(CONSIGNE ÉCRITE):
Selon l'extrait du document, dans quel délai la préfète de l'Aube a-t-elle obligé M. B... A... à quitter le territoire français ?

(EXTRAIT DU DOCUMENT):
- - - - -

La jurisprudence francophone des Cours suprêmes


recherche avancée

05/07/2024 | FRANCE | N°23NC02583

France | France, Cour administrative d'appel de NANCY, 1ère chambre, 05 juillet 2024, 23NC02583


Vu la procédure suivante :



Procédure contentieuse antérieure :



M. B... A... a demandé au tribunal administratif de Châlons-en-Champagne d'annuler l'arrêté du 22 mars 2023 par lequel la préfète de l'Aube a refusé de lui délivrer un titre de séjour, l'a obligé à quitter le territoire français dans un délai de trente jours et a fixé le pays à destination duquel il serait susceptible d'être éloigné en cas d'exécution contrainte, d'enjoindre à la préfète de l'Aube de lui délivrer une carte de séjour temporaire.

- - - - -

(DONNÉES FOURNIES):

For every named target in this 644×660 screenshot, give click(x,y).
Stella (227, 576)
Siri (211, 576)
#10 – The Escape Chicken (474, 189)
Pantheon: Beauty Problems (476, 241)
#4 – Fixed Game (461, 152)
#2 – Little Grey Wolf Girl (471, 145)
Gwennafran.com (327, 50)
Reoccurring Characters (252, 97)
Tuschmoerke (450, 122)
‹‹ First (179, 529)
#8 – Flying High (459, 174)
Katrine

- - - - -

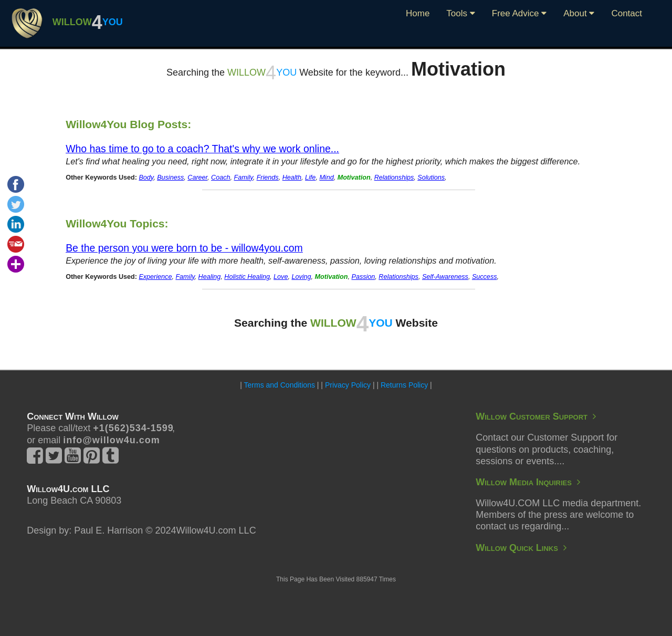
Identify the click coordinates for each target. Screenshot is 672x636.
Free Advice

- - - - -

(RÉSULTAT DE L'EXERCICE):
Dans un délai de trente jours.